The symbols X, Y and Z represent location coordinate values of a point belonging to a line of a fixator element in actual three dimensional space relative to the space origin 135. The symbols dX, dY and dZ represent gradient values of the line in actual three dimensional space. The symbols a, b and c represent constants defining a line in the two dimensional space of a respective image 126, 128. For example, a, b, and c can be computed using two points belonging to a line on a respective image 126, 128. In a preferred embodiment, the value of b is assumed to be 1, unless the line is a vertical line, in which case the value of b is zero.
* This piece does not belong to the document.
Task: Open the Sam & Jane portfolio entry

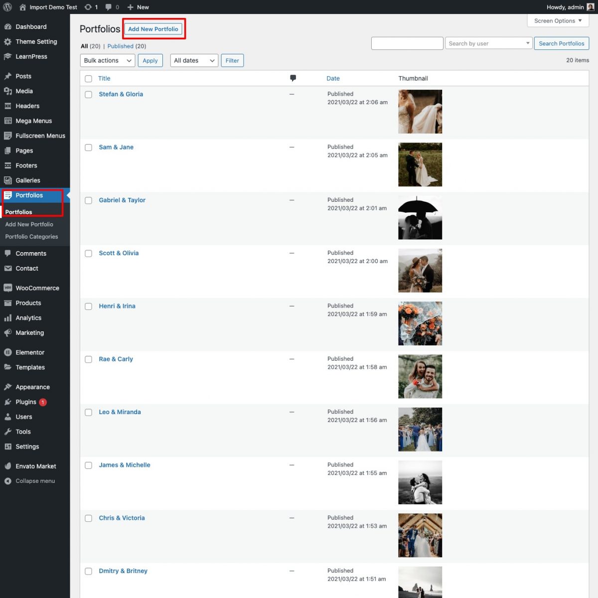Action: coord(116,147)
A correlation of constants a, b and c with the respective image coordinates x and y is presented in the following equation:a·x+b·y+c=0  (7)

The equation (2) can be over constrained by using six or more fixator elements, for example the adjustable length struts 116. It should be appreciated that it is not necessary for all of the fixator elements to be visible in a single one of the images 126, 128 in order to obtain the matrix P. It should further be appreciated that if one or more of the above-described imaging scene parameters are known, the known parameters can be used to reduce the minimum number of the fixator elements required to constrain equation (2). For instance, such information could be obtained from modern imaging systems in DICOM image headers. Preferably, a singular value decomposition or least squares method can be used to solve equation (2) for values of the vector p.

At step 306C, the transformation matrices can be decomposed into imaging scene parameters. The following equation can be used to relate the matrix P to matrices E and I:P=I·E  (8)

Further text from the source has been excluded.